Muita gente que diz ser «ruim de orçamento» não é ruim de matemática nem de disciplina: só testou sistemas que exigem mais manutenção do que está disposta a sustentar. Orçamentos detalhados por categoria, regras de porcentagem, planilhas com fórmulas: tudo isso funciona para algumas pessoas e cria fricção para todas as outras — e é a fricção que faz um orçamento ser abandonado.
O orçamento mais simples que ainda funciona
Na sua forma mais simples, fazer orçamento é responder com precisão a uma pergunta: quanto me sobra para gastar agora? Isso exige conhecer a sua renda, os seus custos recorrentes e o que você já gastou; nada mais elaborado que isso. Categorias, porcentagens e acompanhamento detalhado são camadas opcionais por cima: úteis para algumas pessoas, desnecessárias para que a pergunta central seja respondida.

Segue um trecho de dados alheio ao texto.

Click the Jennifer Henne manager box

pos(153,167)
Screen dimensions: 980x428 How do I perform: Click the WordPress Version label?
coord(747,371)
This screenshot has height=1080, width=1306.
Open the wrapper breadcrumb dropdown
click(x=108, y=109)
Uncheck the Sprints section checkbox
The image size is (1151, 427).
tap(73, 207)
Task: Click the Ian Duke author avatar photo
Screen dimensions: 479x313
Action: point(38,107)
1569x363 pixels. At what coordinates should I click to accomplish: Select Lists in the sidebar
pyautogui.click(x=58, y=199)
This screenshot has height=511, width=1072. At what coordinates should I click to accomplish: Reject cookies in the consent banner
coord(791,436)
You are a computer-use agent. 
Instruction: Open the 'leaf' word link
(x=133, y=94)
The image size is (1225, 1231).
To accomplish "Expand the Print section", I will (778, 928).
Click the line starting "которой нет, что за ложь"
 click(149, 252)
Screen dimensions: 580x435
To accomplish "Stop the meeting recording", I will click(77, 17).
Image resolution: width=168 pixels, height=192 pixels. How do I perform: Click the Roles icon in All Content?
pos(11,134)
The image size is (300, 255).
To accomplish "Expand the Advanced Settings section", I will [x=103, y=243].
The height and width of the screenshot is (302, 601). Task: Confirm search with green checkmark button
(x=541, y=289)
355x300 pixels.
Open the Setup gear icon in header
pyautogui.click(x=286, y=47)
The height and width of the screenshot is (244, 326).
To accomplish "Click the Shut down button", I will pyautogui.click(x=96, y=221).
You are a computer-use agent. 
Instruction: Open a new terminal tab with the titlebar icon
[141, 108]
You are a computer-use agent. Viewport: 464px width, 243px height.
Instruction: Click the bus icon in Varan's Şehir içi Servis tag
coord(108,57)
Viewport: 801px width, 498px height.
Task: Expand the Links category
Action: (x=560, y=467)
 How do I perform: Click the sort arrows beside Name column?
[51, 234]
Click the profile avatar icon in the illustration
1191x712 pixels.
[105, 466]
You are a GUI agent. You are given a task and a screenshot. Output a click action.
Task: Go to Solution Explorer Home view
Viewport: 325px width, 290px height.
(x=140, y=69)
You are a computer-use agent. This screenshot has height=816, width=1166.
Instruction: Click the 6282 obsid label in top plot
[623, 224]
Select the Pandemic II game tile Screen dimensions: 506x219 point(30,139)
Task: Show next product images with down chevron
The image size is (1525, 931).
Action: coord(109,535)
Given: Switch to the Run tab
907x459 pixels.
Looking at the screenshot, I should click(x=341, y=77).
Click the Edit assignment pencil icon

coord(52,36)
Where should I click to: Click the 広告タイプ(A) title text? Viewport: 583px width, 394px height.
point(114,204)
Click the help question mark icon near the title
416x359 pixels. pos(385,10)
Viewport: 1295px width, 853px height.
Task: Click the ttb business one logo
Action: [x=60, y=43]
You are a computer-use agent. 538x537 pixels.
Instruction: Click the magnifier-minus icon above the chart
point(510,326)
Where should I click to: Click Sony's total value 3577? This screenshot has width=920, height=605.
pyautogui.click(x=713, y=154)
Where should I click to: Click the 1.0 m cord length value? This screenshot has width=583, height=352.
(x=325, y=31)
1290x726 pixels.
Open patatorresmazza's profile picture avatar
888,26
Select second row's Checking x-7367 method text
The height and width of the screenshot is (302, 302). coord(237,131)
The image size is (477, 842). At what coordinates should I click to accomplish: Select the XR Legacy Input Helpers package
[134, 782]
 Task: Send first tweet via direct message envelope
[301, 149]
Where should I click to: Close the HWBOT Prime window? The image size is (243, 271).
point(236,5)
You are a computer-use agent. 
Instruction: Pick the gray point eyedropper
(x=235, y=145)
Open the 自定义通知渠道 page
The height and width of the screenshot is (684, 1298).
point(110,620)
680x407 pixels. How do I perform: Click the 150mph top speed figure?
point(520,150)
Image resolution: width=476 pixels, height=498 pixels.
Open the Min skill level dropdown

Por que sistemas simples duram mais
Um sistema que você vai manter de fato por um ano ganha sempre de um mais sofisticado que você abandona em três semanas. Se um orçamento detalhado por categorias já falhou com você mais de uma vez, isso não é um defeito pessoal: é um sinal para tentar uma versão mais simples da mesma pergunta de fundo, e não para desistir da pergunta.
O objetivo não é um sistema perfeito. É uma resposta honesta e de baixo esforço para «o que me sobra?», consultada com frequência suficiente para continuar útil.